═══ SOURCE DOCUMENT

Credit cards can provide many advantages if you play your cards right. But not knowing these major credit card red flags can cost you a fortune.
If you’re looking for a new credit card, you’re probably overwhelmed by the number of credit cards available. It seems that there are endless varieties of cards and choosing the right one for you is not easy. To pick an ideal card for your financial goals and spending habits, it’s necessary to keep away from some options that come with soaring rates and needless fees.
To make it easier for you to choose, here’s a list of 5 warning signs to avoid when picking a credit card.
1. Unreasonably High Interest Rates
If you don't carry a balance month to month, the interest rate on your credit card is meaningless; you'll never owe interest. However, financial hardship and other causes may force you to carry debt, which is handy but costly.
According to the Federal Reserve, the average annual percentage rate for interest-bearing credit cards was 16.30 percent in May 2021. Your interest rate will be determined by your creditworthiness, which tells the card issuer how much risk it is incurring by granting you credit.
In general, the lower your credit score, the higher your annual percentage rate. However, some credit cards for those with bad credit have absurdly high APRs, up to 30% or more.
Low or promotional interest rate credit cards normally demand good credit (FICO scores of at least 690), although there are alternatives for those with less than perfect credit:
Secured credit cards need a refundable security deposit, which serves as both a credit limit and collateral. Because the bank is taking less of a risk on you, they may be easier to obtain. Secured cards sometimes have lower ongoing APRs, especially those that charge yearly fees.
Depending on your credit score, you may be eligible for a credit union card, which may have better interest rates than major bank products. Still, you'll have to join the credit union to receive one, and there may be membership restrictions.
2. Not Possible to Get Better Terms
Your credit will improve if you use your secured or starter card wisely. You might choose to switch to a credit card with better terms, more rewards, or more generous benefits at that moment. It's ideal if your current card makes the process simple, but that’s not always the case.
Top credit cards for bad credit (generally secured cards) usually include upgrade paths, either automatically (with responsible card use) or upon request. This implies you may be able to "upgrade" to a better card within that issuer's product family without having to shut your current account. You'll also get your deposit refunded if your account is in good standing when you upgrade.
Even if a card doesn't have an upgrade route, it can still be helpful. However, you'll be stuck with a product you've outgrown in the long run, which can be very costly if you're paying an annual fee. While you have the option of closing the card completely, this will have a negative influence on your credit scores.
3. Excessive Fees
Annual fees are very common on credit cards. They are amounts paid to the issuer each year to keep the card active. Annual fees are often connected to rewards credit cards that offer perks like vacations or annual credits toward purchases, as well as purchase protection. The value of those perks might easily cover or even surpass the annual fee.
If you're trying to build or rebuild credit, a card with no annual fee is generally the best option. If you decide to get a card with an annual charge, make sure it is the only fee you will be charged.

══════

-- PROBLEM STATEMENT --
Continue the article on credit card warning signs from the point where it stops.

═══ MATERIAL SUPPLIED

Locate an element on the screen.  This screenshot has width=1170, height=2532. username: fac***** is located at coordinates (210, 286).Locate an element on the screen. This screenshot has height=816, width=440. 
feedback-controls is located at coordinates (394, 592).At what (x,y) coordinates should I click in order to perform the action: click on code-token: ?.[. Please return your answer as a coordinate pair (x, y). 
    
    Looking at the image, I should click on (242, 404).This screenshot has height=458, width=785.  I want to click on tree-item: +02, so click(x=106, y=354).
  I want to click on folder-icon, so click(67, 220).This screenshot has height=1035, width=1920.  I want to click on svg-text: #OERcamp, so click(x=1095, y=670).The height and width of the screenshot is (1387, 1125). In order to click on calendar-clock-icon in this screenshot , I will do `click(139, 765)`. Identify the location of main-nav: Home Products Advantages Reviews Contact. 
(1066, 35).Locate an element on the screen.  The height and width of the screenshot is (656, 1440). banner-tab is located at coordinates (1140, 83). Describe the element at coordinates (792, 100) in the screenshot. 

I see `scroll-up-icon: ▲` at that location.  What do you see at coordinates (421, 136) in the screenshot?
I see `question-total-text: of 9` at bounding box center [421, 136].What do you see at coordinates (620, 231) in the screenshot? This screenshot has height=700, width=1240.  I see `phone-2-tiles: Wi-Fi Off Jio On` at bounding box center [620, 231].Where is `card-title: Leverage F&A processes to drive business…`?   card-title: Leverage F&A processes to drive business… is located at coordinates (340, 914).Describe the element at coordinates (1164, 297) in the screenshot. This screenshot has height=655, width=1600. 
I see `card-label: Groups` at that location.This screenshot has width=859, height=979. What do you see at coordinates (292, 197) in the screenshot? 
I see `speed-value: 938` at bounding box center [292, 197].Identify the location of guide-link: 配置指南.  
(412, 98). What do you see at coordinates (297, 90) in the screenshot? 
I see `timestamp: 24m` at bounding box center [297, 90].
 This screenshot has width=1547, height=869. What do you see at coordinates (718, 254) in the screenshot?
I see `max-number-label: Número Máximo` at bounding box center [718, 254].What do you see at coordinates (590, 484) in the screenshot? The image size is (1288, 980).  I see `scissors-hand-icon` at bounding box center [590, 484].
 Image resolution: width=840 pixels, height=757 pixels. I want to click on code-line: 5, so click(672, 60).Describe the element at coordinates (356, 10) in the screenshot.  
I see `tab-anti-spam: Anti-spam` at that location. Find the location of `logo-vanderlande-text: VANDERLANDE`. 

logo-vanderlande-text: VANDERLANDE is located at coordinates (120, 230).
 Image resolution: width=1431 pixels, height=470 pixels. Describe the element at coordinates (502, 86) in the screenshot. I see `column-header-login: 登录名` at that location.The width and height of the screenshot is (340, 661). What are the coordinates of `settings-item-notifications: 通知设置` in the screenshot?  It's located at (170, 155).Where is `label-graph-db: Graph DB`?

══════

-- TASK RESULT --
Steer clear from cards that charge additional fees, as these can easily mount up and lower your credit limit if charged automatically. Activation or application fees, membership costs, and maintenance fees are just a few examples. These are preventable and usually do not match any existing service provided by your credit card issuer.
Other fees are typical with any credit card, but they can be avoided if you use your credit card responsibly. When you make a late payment on a credit card, for example, issuers commonly impose late fees of up to $40. If you pay on time every billing cycle, you can avoid those costs - you can even plan a payment ahead of time on the card's website or app.
4. Low Credit Limits
If a credit card issuer tends to provide low credit limits, you should avoid them. With a low credit limit, it's more likely that you'll use more than 30% of your available credit. Your credit score may suffer as a result of this.
It's not always easy to track down this information because credit card issuers don't usually disclose your credit limit when you apply. However, you should contact the credit card company and ask about the usual line of credit provided, or look into what types of credit limits other individuals have received.
A low credit limit might have an impact on your credit utilization ratio, which is a major element in your credit scores. The amount you owe as a percentage of your available credit is called credit utilization. Your credit utilization is 50% if you have a $1,000 credit limit and a $500 amount on your card.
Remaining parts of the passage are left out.